I am in full agreement with Lowry’s argument in The Case for Nationalism. But it is not clear whether he is advocating American nationalism per se so much as he is affirming conventional values and institutions. There is nothing wrong with such an affirmation. But nationalism proper requires more from its citizens.

The formation of an American national identity requires that certain anti-American identities that are presently given free rein, especially on college campuses, be marginalized. I am speaking mainly of multiculturalists. Multiculturalism, and the corrosive identity politics it has unleashed, has proved to be a powerful counter-narrative to the traditional American sentiment e pluribus unum. The New York Times’ “1619 Project,” which describes the American Revolution as a defense of slavery, has already achieved curriculum status in many schools.

The public square is now dominated by competing national narratives, all enjoying equal billing. Eventually these ­competing narratives will come into conflict. Coexistence among diverse groups can be maintained only through a national identity grounded in a robust common narrative. Accordingly, a moderate amount of illiberalism directed at the expression of certain types of speech might be necessary. The “white privilege” trope is one type of speech I have in mind.

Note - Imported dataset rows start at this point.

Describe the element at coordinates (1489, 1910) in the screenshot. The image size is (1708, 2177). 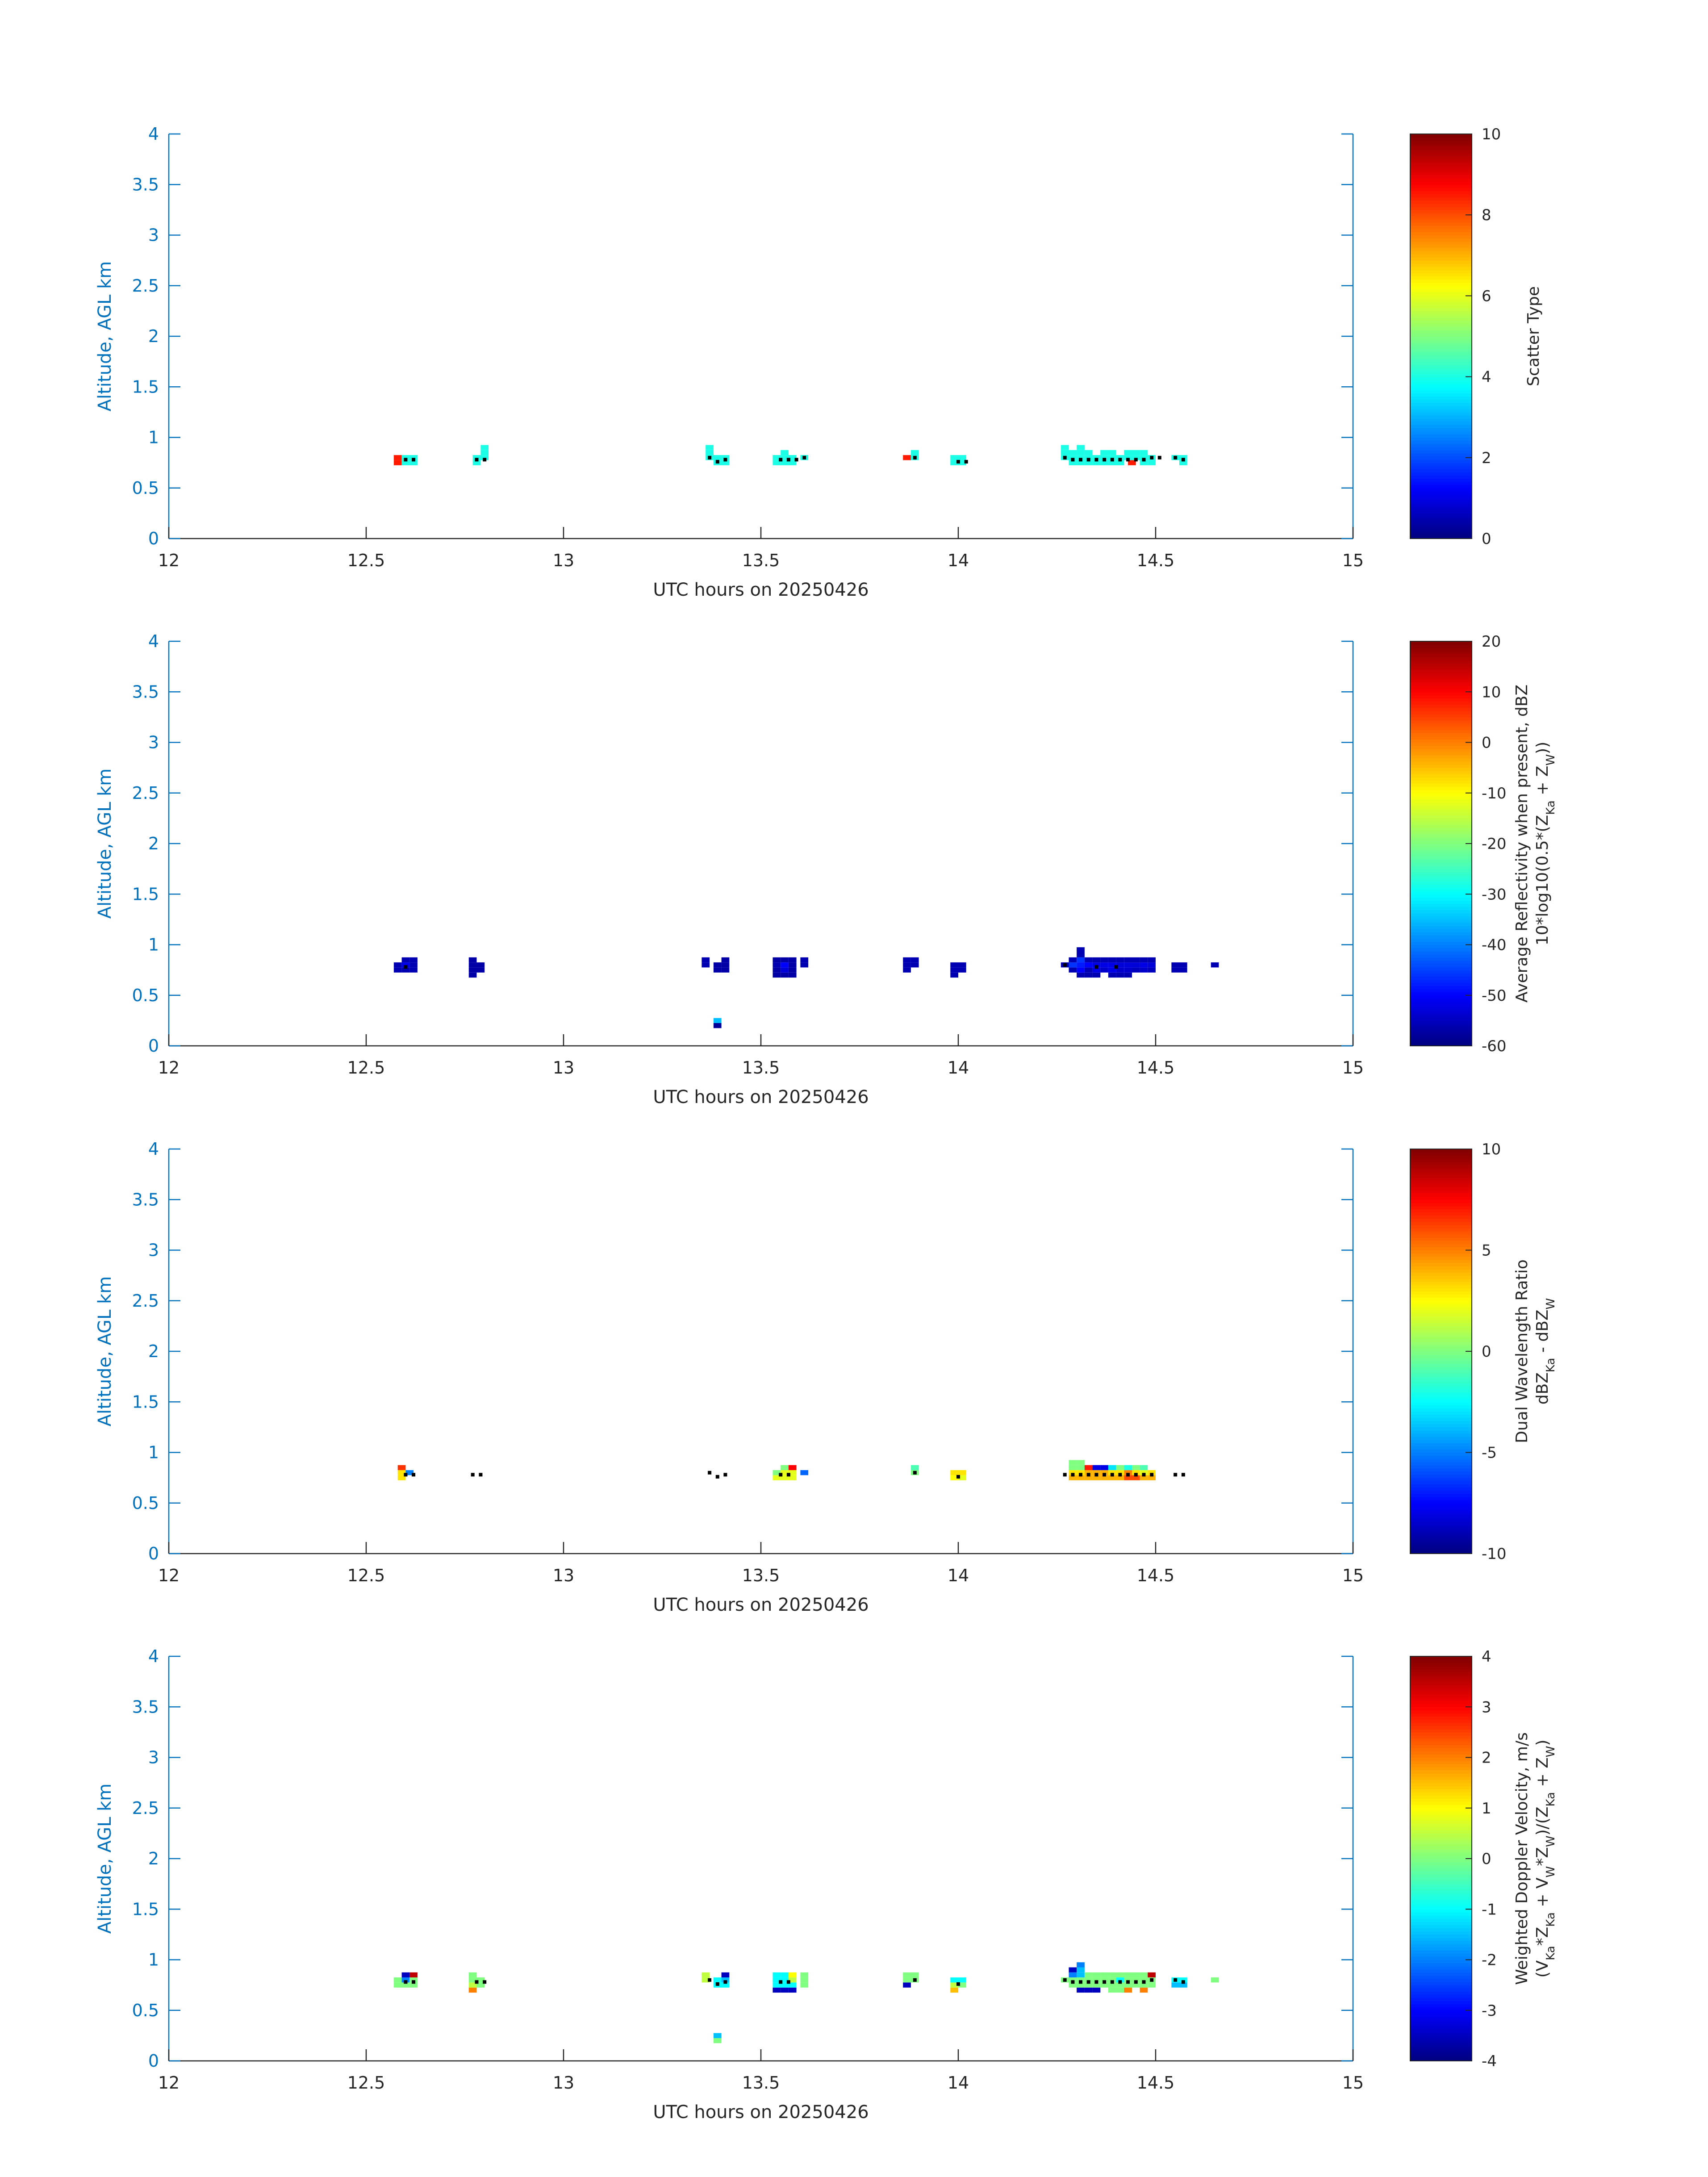
I see `colorbar-tick-label: -1` at that location.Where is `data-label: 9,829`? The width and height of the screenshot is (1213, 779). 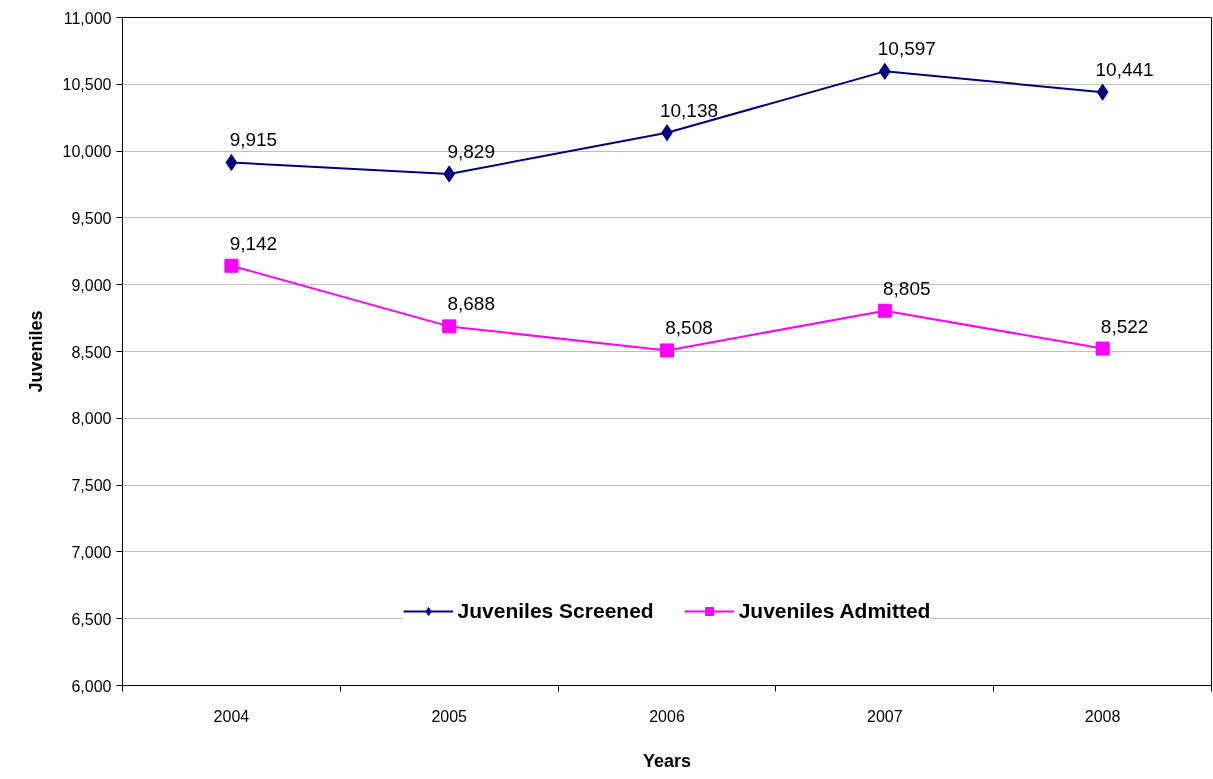 data-label: 9,829 is located at coordinates (471, 151). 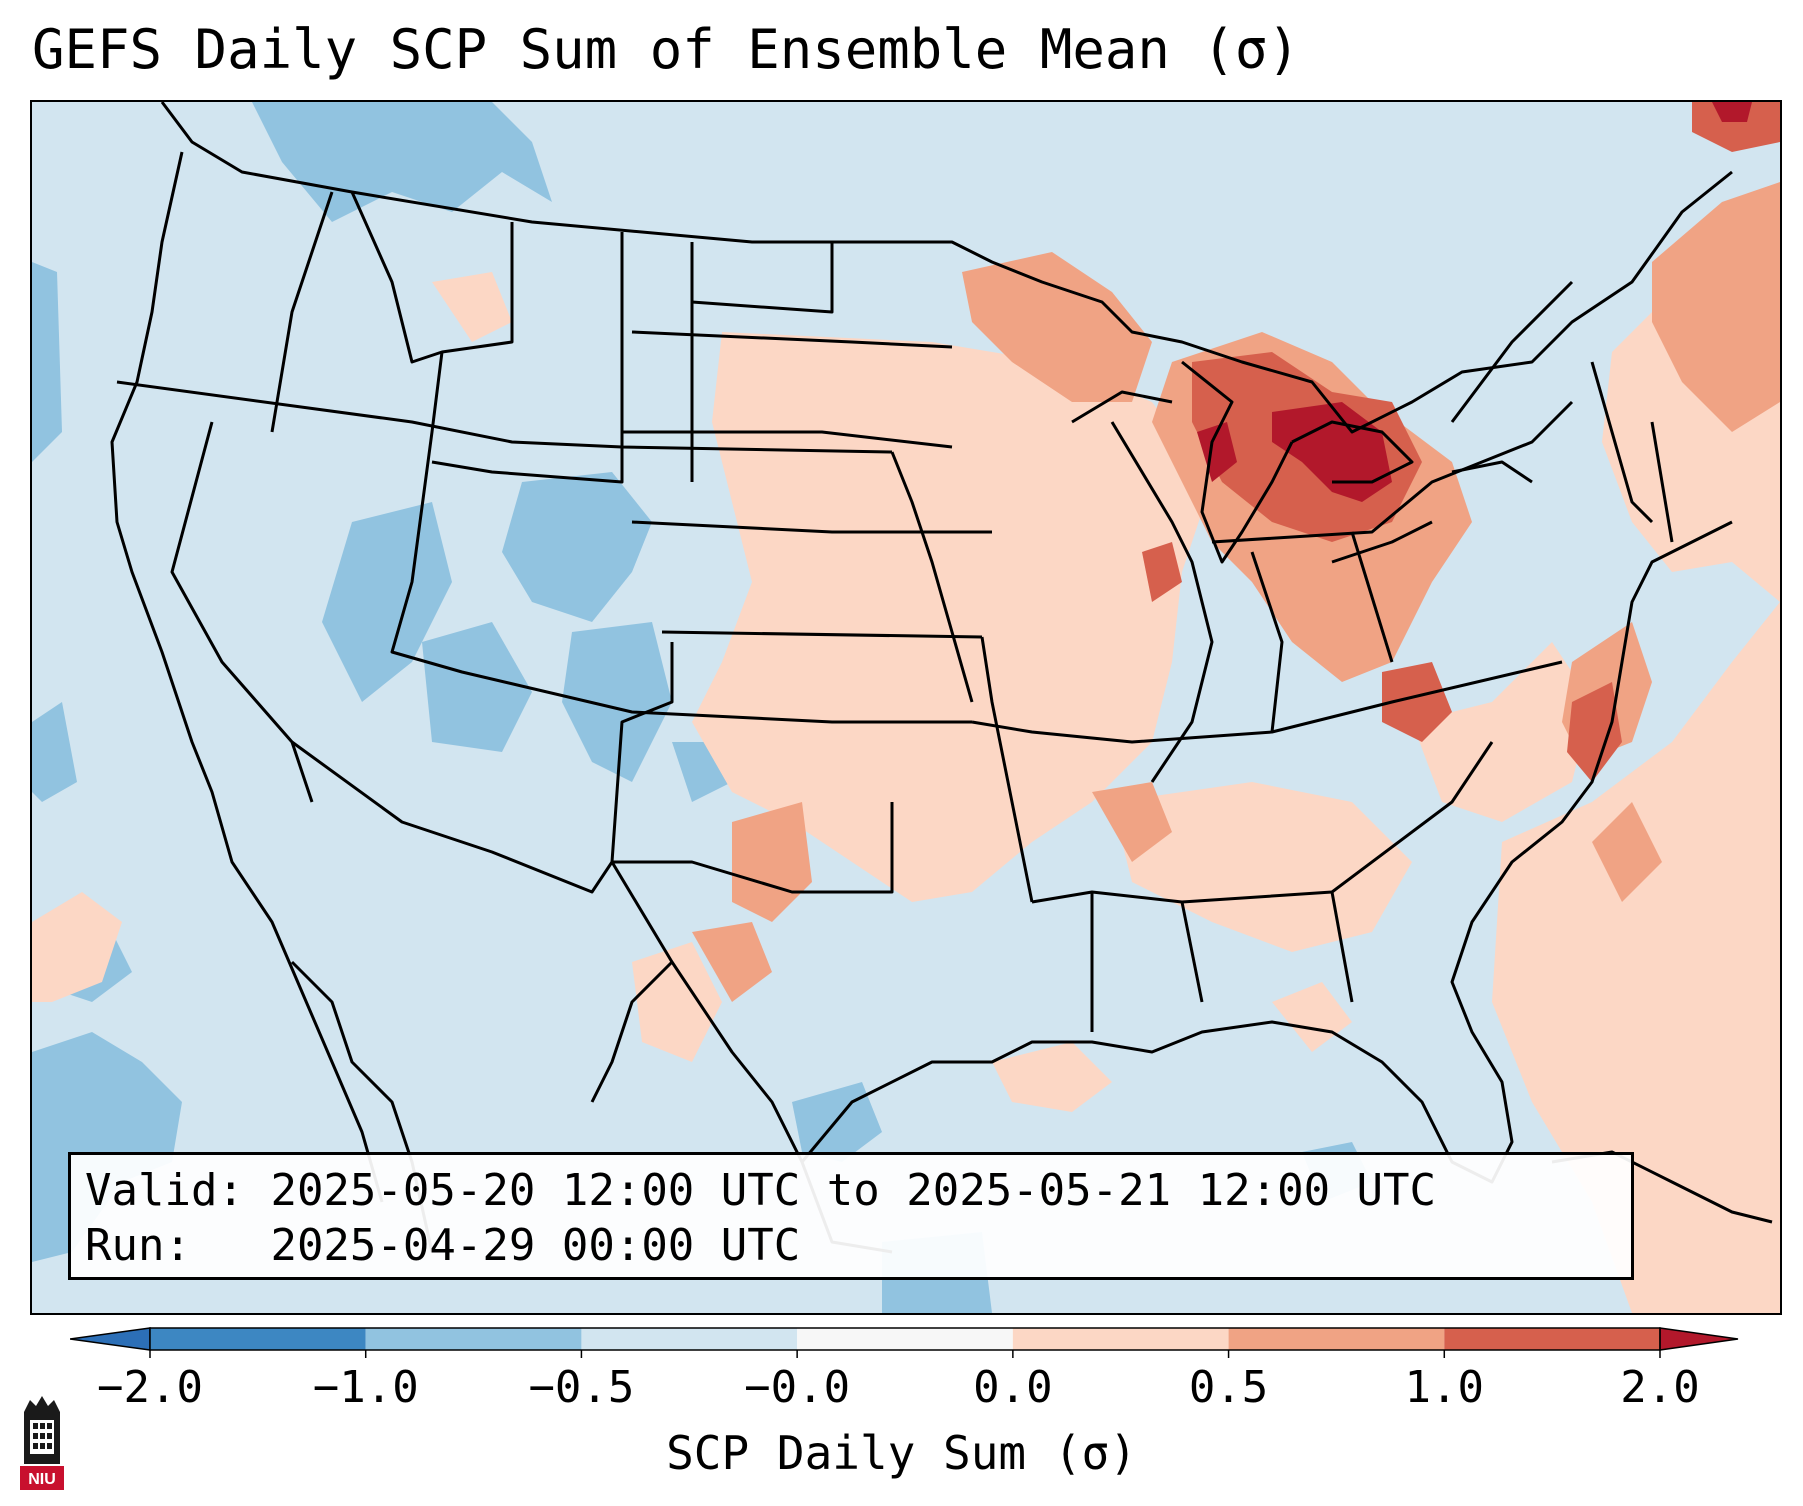 I want to click on run-label: Run:, so click(x=138, y=1246).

Institutional practices of illiberalism to curtail political extremism are not unprecedented within our constitutional framework. The Supreme Court, for example, consisting of unelected justices with life tenure, and the Senate, in which a collection of members who represent a small fraction of the country can block legislation, are examples of illiberal checks and balances within our constitutional framework that are in defense of democratic constitutionalism. Likewise, within the public square, a moderate illiberalism should be brought to bear on multiculturalism in defense of an American national identity—which is to say, Lowry’s case for nationalism could use a bit more prescriptive edginess.

Andre Archie is an associate professor of ancient Greek philosophy at Colorado State University and the author of Politics in Socrates’ Alcibiades: A Philosophical Account of Plato’s Dialogue Alcibiades Major.